1、元数据
1.1、元数据的定义
1、元数据(Metadata)是关于数据的数据,类似Spring中bean与BeanDefinition的关系。 2、在数据仓库系统中,元数据是描述数据仓库内数据的结构和建立方法的数据,可将其按用途的不同分为两类:技术元数据(Technical Metadata)和业务元数据(Business Metadata)。 2.1、技术元数据是存储关于数据仓库系统技术细节的数据,是用于开发和管理数据仓库使用的数据: — 数仓结构的描述、 — 汇总涉及的算法 — 操作环境到数仓环境的映射关系 2.2、业务元数据,从业务角度描述了数据仓库中的数据,它提供了介于使用者和实际系统之间的语义层,使得不懂计算机技术的业务人员也能够”读懂”数据仓库中的数据。
1.2、元数据的作用
1、元数据是数仓进行数据集成所必需的 1.1、当从各个数据源抽取的数据按一定模式存入数仓中, 而这些数据源与数仓中数据的对应关系及转换规则都要存储在元数据知识库中。 1.2、构建数仓之前,可能会按照统一数据模型,先去构建数据集市,然后在各个数据集市的基础上再建设数仓,当数据集市数量增多时很容易形成 “蜘蛛网” 现象,而元数据管理是解决 “蜘蛛网” 的关键。
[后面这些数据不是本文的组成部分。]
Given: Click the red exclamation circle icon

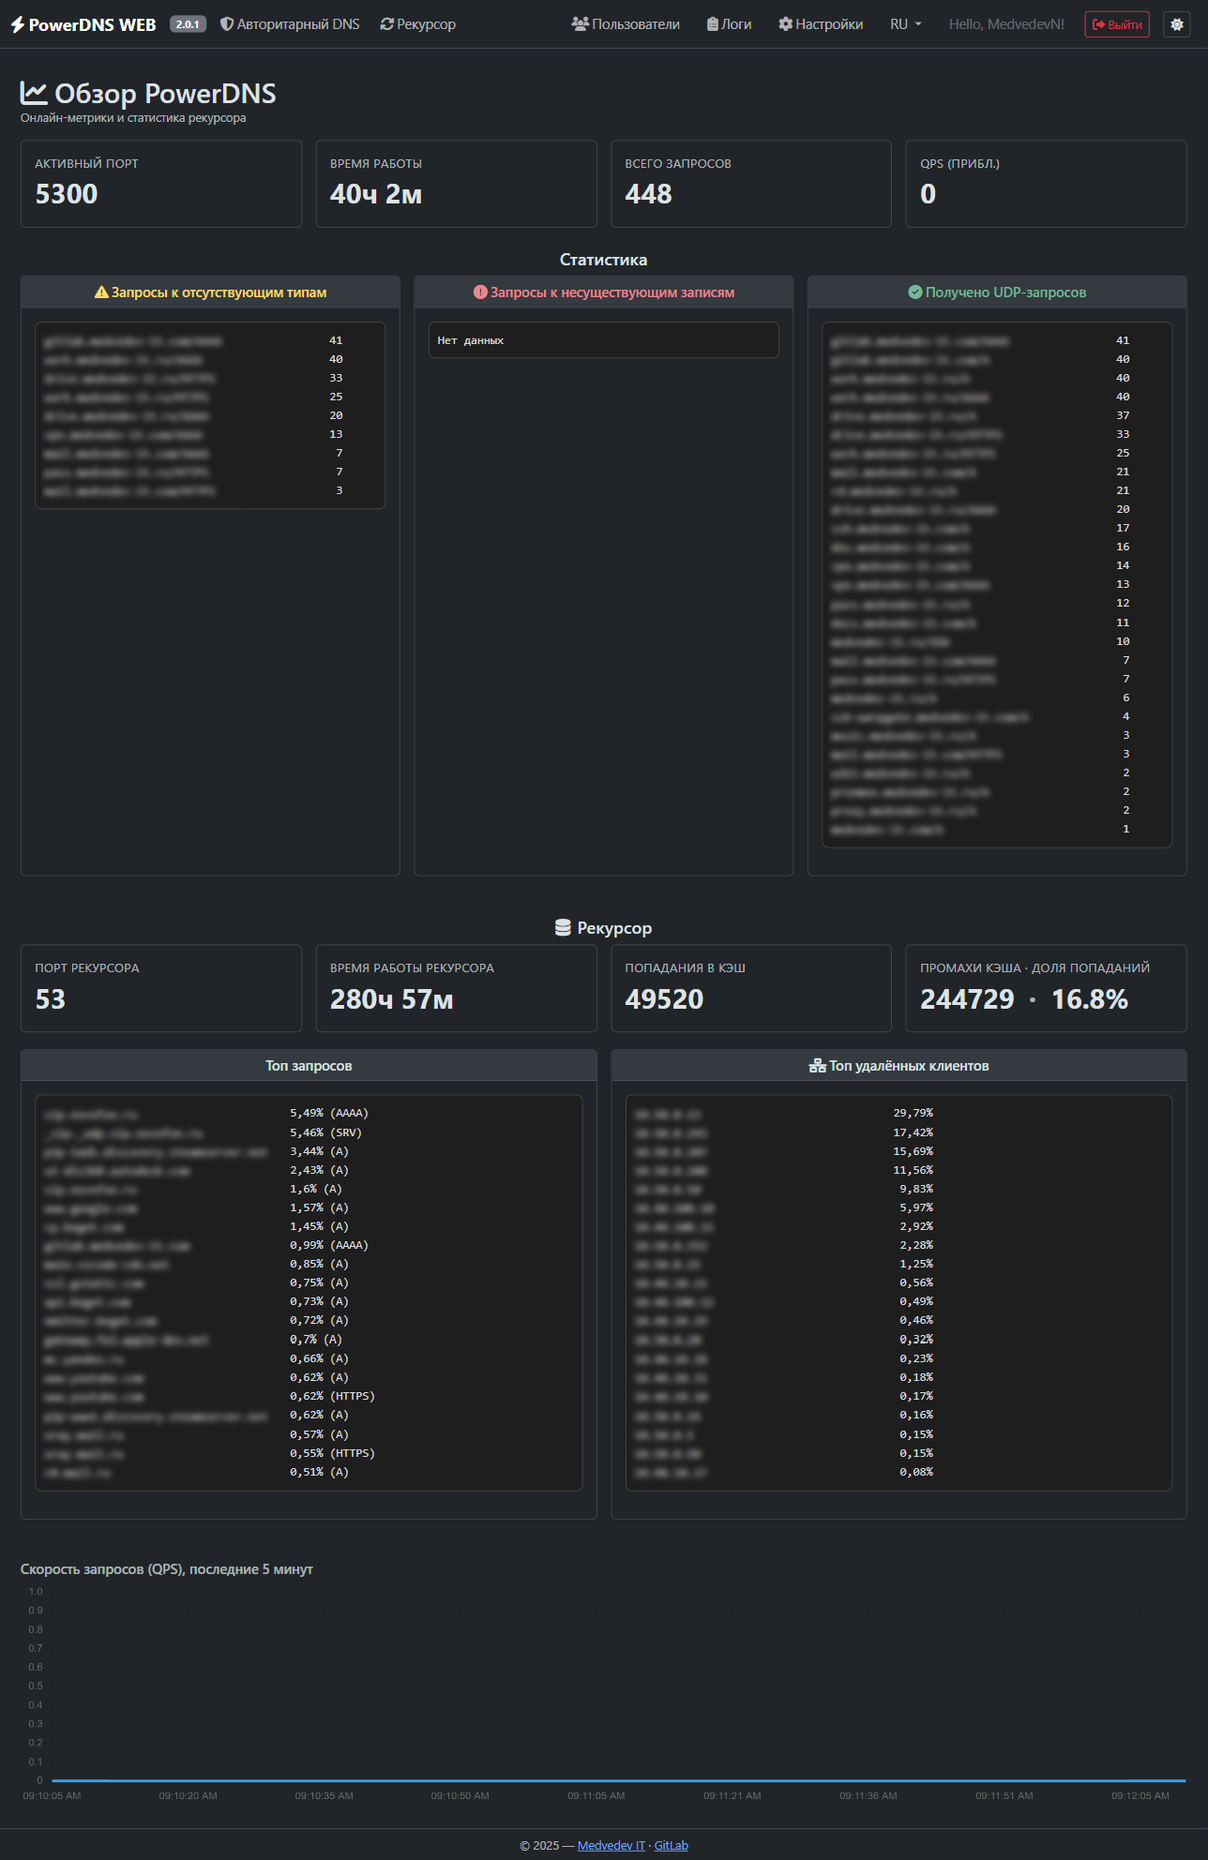Looking at the screenshot, I should [480, 293].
2、元数据定义的语义层可帮助用户理解数仓中的数据 — 类似翻译的功能 2.1、元数据可以实现业务模型与数据模型之间的映射,因而可以把数据以用户需要的方式 “翻译” 出来,从而帮助最终用户理解和使用数据。
3、……
1.3、元数据相关数仓工具
1.3.1、数据抽取工具
1、把业务系统中的数据抽取、转换、集成到数据仓库中,比如:Ardent的DataStage、Pentaho的开源ETL产品Kettle、ETI的Extract等。
1.3.2、前端展现工具
1、通过把关系表映射成与业务相关的事实和维来支持多维业务视图,进而对数据仓库中的数据进行多维分析,比如:Cognos的PowerPlay、Business Objects的BO,以及国内厂商帆软的FineBI/FineReport等。它
1.3.3、建模工具
1、这些工具可以提供更高层的与特定业务相关的语义。如CA的ERwin、Sysbase的PowerDesigner以及Rational的Rose等。
1.3.4、元数据存储工具
1、元数据通常存储在专用的数据库中,该数据库就如同一个”黑盒子”,外部无法知道这些工具所用到和产生的元数据是如何存储的。 2、还有一类被称为元数据知识库(Metadata Repository)的工具,它们独立于其它工具,为元数据提供一个集中的存储空间。这些工具包括微软的Repository,Ardent的MetaStage和Sybase的WCC等。
1.3.5、元数据管理工具
1、一是像IBM、CA等公司都提供的专门工具。 2、二是像DAG的MetaCenter,开源产品Pentaho Metadata,它们不依托于某项BI产品,是一种第三方的元数据管理工具; 3、三是像普元、石竹这样的集成商也有自己的元数据管理工具:普元MetaCube、新炬网络元数据管理系统、石竹MetaOne等。
2、元数据管理
2.1、元数据管理方法
1、简单环境,按照通用的元数据管理标准建立一个集中式的元数据知识库 1.1、元数据源 —> 元数据采集(同步) —> 元数据存储 —> 元数据展现(分析) 2、复杂环境,分别建立各部分的元数据管理系统,形成分布式元数据知识库,然后,通过建立标准的元数据交换格式,实现元数据的集成管理。 2.1、比如:OMG的CWM标准
2.2、元数据管理功能
1、数据地图:数据地图展现是以拓扑图的形式对数据系统的各类数据实体、数据处理过程元数据进行分层次的图形化展现,并通过不同层次的图形展现粒度控制,满足开发、运维或者业务上不同应用场景的图形查询和辅助分析需要。 2、元数据分析 2.1、血缘/血统分析:是指从某一实体出发,往回追溯其处理过程,直到数据系统的数据源接口。 2.2、影响分析:是指从某一实体出发,寻找依赖该实体的处理过程实体或其他实体。 2.3、实体关联分析:是从某一实体关联的其它实体和其参与的处理过程两个角度来查看具体数据的使用情况,形成一张实体和所参与处理过程的网络,从而进一步了解该实体的重要程度。 2.4、实体差异分析:是对元数据的不同实体进行检查,用图形和表格的形式展现它们之间的差异,包括名字、属性及数据血缘和对系统其他部分影响的差异等。 2.5、指标一致性分析:是指用图形化的方式来分析比较两个指标的数据流图是否一致,从而了解指标计算过程是否一致。该功能是指标血缘分析的一种具体应用。